> TASK DETAILS: Among the entries below, take the line with "This screenshot has height=453, width=680." and the line with "The width and height of the screenshot is (838, 1325).", and output them and every line between them exactly, with nothing else.

> DATA RECORDS:
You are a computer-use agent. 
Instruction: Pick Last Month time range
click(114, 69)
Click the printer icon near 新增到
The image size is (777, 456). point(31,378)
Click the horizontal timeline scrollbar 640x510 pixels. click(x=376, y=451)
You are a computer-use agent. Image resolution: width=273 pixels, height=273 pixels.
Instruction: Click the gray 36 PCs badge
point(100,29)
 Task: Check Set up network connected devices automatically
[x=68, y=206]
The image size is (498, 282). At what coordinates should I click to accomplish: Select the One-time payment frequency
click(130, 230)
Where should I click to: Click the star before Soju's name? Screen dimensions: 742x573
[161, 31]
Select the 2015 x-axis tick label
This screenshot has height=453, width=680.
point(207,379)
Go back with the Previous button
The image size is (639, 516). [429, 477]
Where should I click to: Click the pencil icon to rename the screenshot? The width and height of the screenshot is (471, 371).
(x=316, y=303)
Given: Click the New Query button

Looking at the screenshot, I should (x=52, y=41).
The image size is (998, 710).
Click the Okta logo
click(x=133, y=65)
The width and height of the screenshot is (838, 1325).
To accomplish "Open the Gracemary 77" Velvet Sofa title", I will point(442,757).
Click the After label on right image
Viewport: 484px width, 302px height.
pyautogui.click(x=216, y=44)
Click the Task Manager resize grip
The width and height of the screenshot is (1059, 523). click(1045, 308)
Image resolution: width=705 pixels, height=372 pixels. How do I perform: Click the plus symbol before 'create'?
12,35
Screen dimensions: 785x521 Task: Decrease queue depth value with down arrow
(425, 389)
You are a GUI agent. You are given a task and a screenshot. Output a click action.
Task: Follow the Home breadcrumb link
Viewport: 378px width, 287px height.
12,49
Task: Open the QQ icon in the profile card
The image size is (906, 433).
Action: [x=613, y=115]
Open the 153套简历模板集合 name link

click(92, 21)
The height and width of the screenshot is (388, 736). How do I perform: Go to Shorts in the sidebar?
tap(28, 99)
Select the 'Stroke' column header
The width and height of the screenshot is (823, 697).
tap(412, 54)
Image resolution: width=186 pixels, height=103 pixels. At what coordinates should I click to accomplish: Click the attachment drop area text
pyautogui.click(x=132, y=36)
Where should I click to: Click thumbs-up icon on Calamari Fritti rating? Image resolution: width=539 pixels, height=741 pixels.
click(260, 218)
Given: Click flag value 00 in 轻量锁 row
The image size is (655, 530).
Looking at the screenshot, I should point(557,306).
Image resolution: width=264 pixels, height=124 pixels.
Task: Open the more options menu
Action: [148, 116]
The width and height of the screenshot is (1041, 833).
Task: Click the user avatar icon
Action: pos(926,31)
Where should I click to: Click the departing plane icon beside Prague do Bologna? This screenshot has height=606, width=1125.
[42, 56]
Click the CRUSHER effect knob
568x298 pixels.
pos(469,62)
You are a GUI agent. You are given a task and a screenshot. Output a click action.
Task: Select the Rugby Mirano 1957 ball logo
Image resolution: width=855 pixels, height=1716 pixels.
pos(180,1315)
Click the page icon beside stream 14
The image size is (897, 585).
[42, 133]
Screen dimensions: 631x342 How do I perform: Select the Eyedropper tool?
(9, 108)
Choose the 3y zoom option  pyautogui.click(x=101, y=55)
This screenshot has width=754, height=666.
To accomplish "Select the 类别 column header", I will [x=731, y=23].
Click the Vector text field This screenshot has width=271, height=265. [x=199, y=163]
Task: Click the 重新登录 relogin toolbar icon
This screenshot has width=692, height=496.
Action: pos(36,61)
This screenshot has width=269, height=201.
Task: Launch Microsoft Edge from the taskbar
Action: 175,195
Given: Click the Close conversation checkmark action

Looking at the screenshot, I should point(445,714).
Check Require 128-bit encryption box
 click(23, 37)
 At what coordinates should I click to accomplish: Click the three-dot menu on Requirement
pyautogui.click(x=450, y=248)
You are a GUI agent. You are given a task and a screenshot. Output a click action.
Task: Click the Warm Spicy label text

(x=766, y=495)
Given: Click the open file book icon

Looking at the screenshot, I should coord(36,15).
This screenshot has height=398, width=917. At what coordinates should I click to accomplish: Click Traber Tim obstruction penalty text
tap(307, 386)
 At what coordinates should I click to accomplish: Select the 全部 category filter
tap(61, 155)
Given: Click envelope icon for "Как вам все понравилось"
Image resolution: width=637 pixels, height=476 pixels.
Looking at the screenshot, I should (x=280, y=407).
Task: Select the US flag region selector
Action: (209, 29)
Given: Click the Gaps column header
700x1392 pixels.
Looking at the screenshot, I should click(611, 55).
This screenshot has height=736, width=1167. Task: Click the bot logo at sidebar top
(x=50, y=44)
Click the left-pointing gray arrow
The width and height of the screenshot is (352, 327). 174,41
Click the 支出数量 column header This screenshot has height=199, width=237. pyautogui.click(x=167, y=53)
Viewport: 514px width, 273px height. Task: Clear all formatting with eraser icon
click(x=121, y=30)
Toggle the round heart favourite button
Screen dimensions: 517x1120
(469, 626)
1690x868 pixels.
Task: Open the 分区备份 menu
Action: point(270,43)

> RESPONSE AREA:
This screenshot has height=453, width=680.
point(207,379)
Go back with the Previous button
The image size is (639, 516). [429, 477]
Where should I click to: Click the pencil icon to rename the screenshot? The width and height of the screenshot is (471, 371).
(x=316, y=303)
Given: Click the New Query button

Looking at the screenshot, I should (x=52, y=41).
The image size is (998, 710).
Click the Okta logo
click(x=133, y=65)
The width and height of the screenshot is (838, 1325).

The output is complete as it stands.